**Document text**.

You know, while yall are messing about lining up lines on your vernier, ive got a nice little needle telling me what my measurement is...

Verniers dont do anything a dial doesnt. Theyre marginally less complex and more reliable, but not to the extent that dial calipers are automatically garbage. Again, dials have the advantage of being massively faster to read. Even for an experienced eye, its still easier to spot a needle pointing at a number then it is to line up a vernier. 

And before anybody makes a snarky comment, im a machinist in my free time, so yes, I know how to read a vernier. Pretty fast at it too. I also know that my Mitutoyo digit mike is a lot faster to read then my starrett because of the plain number readout


----------



## GeorgeC (Jul 30, 2008)

What do you mean "to line up a vernier?" You do not line it up any more than you line up a caliper. You close it onto the object to be measured and then read the dimension.


Georgre


----------



## Tool Agnostic (Aug 13, 2017)

GeorgeC said:


> What do you mean "to line up a vernier?" You do not line it up any more than you line up a caliper. You close it onto the object to be measured and then read the dimension. Georgre


He means that it takes more time to eyeball those tiny marks on the vernier scale to determine that final decimal point, compared with reading a dial.

The greater the precision of the vernier scale, the smaller the gradations between the marks. If a vernier scale is so large that it is very easy to see and read, then you may not need a vernier scale. Perhaps you need to have your eye prescription checked. 

Some scales are manufactured with etching, paint, and/or finish to make them easier to read or more durable than others, and that's equally true for vernier scales.


----------



## kiwi_outdoors (Jan 15, 2020)

Lets end this thread by recognizing “to each his own”


----------

**Dataset content**.

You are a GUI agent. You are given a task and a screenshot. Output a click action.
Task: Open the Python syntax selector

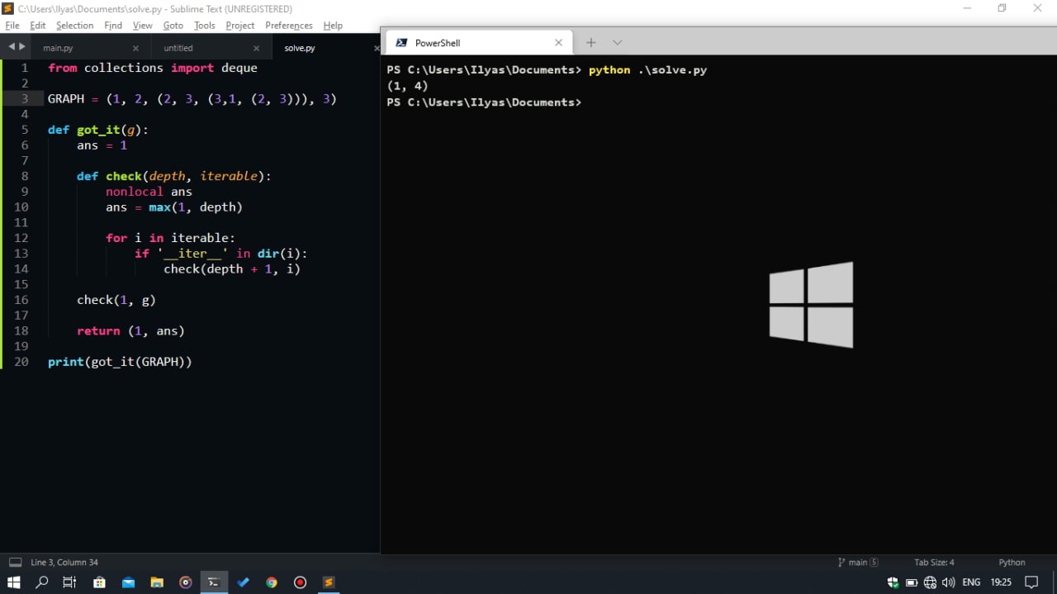[x=1012, y=563]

**Short exercise**. In the caliper forum thread, list each username shown in a post header together with the date beside it.

**Right answer**.
- GeorgeC (Jul 30, 2008)
- Tool Agnostic (Aug 13, 2017)
- kiwi_outdoors (Jan 15, 2020)